Midwest Partners in Amphibian and Reptile Conservation

Midwest PARC Species List Additional Information

Unisexual Ambystomatids

Description of unisexual members of the Ambystoma jeffersonianum complex, by Christopher A. Phillips and Jennifer Mui. [From: Amphibian Declines, Edited by M. J. Lannoo , 2005. University of California Press]

The occurrence of all-female morphs of salamanders associated with Jefferson salamanders (Ambystoma jeffersonianum) and blue-spotted salamanders (A. laterale) has been recognized for over 50 years.  Two distinct forms of these all-female morphs were distinguished based on the same morphological characters that separate the two diploid species, suggesting that the all-female morphs resulted from a post-Wisconsin hybridization between A. jeffersonianum and A. laterale.   Subsequently, it was demonstrated that the all-female morphs and their offspring are triploid and, based on observations of lampbrush chromosomes, it was proposed that pre-meiotic chromosomal duplication and gynogenesis was a mechanism explaining the perpetuation of the all-female triploid lineages.  Under this hypothesis, sperm from spermatophores deposited by males activate the unreduced eggs, but normally do not fertilize them.

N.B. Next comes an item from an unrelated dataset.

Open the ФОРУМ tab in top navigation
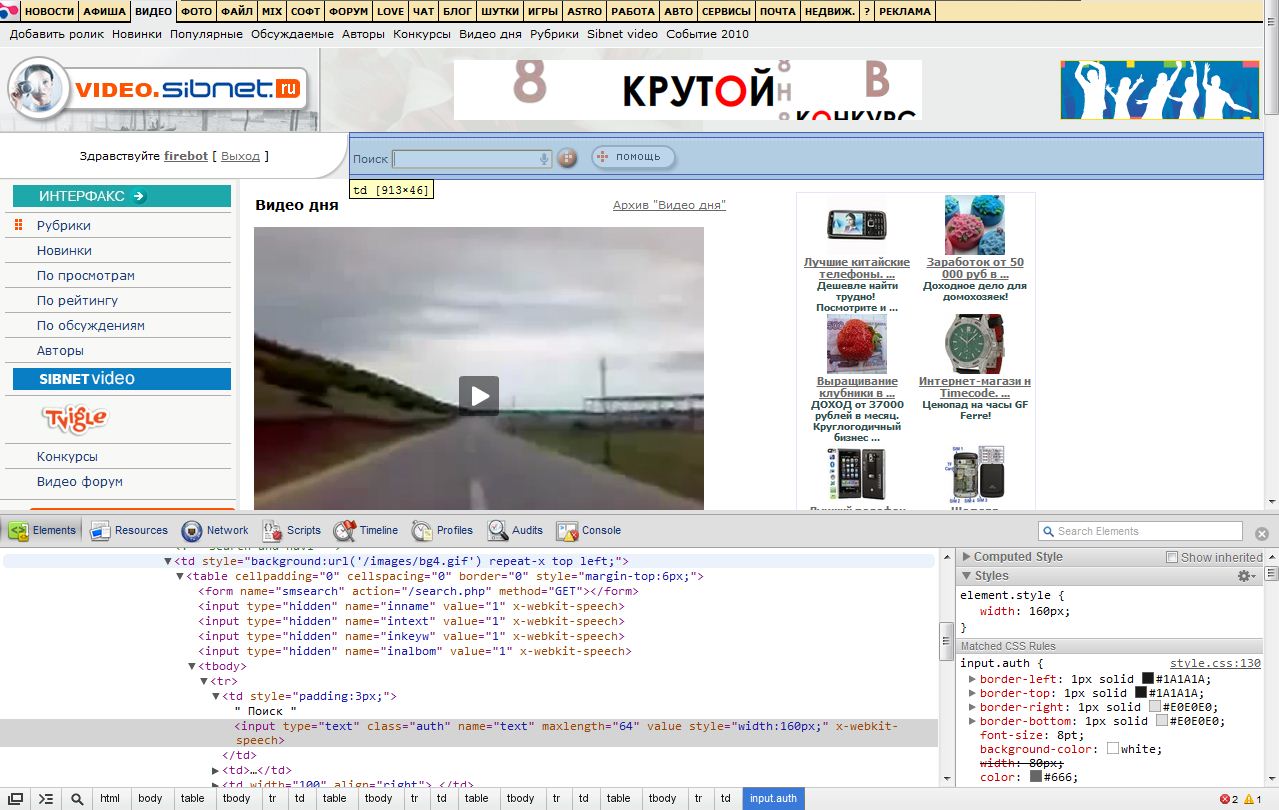coord(348,11)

Several exceptions to this scenario have been reported, including unisexual tetraploid and pentaploids that result from fertilization rather than simple activation of unreduced triploid ova. Diploid unisexual salamanders also occur.

In the United States, unisexual hybrids are distributed sporadically throughout east-central Illinois, Indiana, most of Ohio, northern Kentucky, Wisconsin, southern Michigan, Connecticut, Massachusetts, New York, northern New Jersey, northern Minnesota, Maine, Vermont, and New Hampshire.

Unisexual hybrids will breed in fishless ponds in a variety of wooded and semi-wooded habitats including ponds, wetlands, ditches, and sloughs.

Unisexual hybrid adults are found in upland forests as well as bottomland forests, often associated with sandy soils.  They may remain near the surface most of the year until late autumn.

Because of their genetic complexity, these animals are not accommodated under either biological or evolutionary species concepts.  However, as of 2002, unisexual hybrids continue to be recognized as animals Of Special Concern in Connecticut and as Endangered in Illinois and New Jersey.